Pay close attention and you might solve this.
On Monday afternoon, five students at Bayview High walk into detention.
Bronwyn, the brain, is Yale-bound and never breaks a rule.
Addy, the beauty, is the picture-perfect homecoming princess.
Nate, the criminal, is already on probation for dealing.
Cooper, the athlete, is the all-star baseball pitcher.
And Simon, the outcast, is the creator of Bayview High’s notorious gossip app.
Only, Simon never makes it out of that classroom. Before the end of detention, Simon’s dead. And according to investigators, his death wasn’t an accident. On Monday, he died. But on Tuesday, he’d planned to post juicy reveals about all four of his high-profile classmates, which makes all four of them suspects in his murder. Or are they the perfect patsies for a killer who’s still on the loose?
Everyone has secrets, right? What really matters is how far you would go to protect them.
CW: underage drinking, alcoholism, drug use, self-harm, suicide, parental neglect, abusive relationship, school shooting, homophobia, forced outing
It’s books like these that make me realize just how stinkin’ mundane my high school experience was, and man, am I glad. I mean, most high schools don’t have MURDER INVESTIGATION written all over them, but the parties and the drama and the uncertain friendships?

[SUPPLIED MATERIAL]
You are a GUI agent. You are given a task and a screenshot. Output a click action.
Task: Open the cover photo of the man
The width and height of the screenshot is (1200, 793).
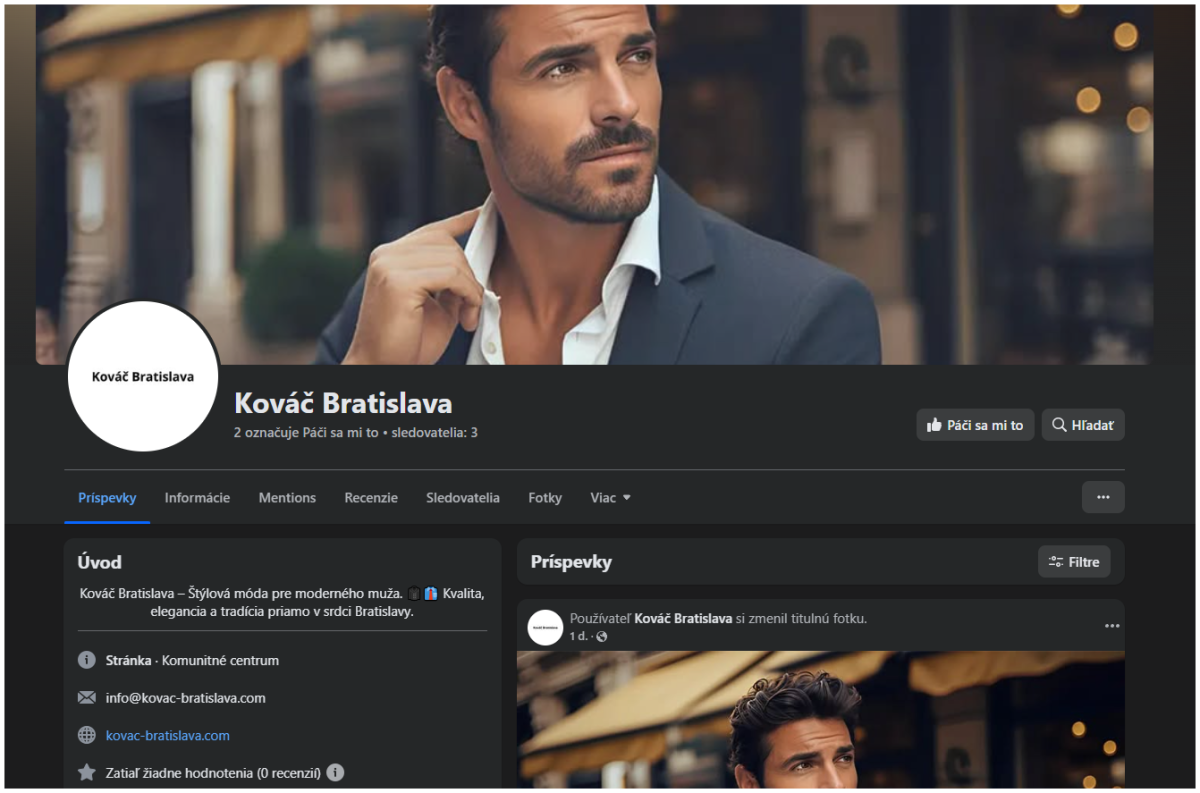pyautogui.click(x=594, y=184)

[SET TASK 1]
Answer these questions from the text about Bayview High:
(a) Which university is Bronwyn bound for?
(b) What is Nate on probation for?
(c) On which day had Simon planned to post his reveals about his classmates?
[SET TASK 2]
Name every student who walks into detention in the text about Bayview High.
None of the data is required here.

[TASK RESPONSE 1]
(a) Yale
(b) Dealing
(c) Tuesday

[TASK RESPONSE 2]
Bronwyn, Addy, Nate, Cooper, Simon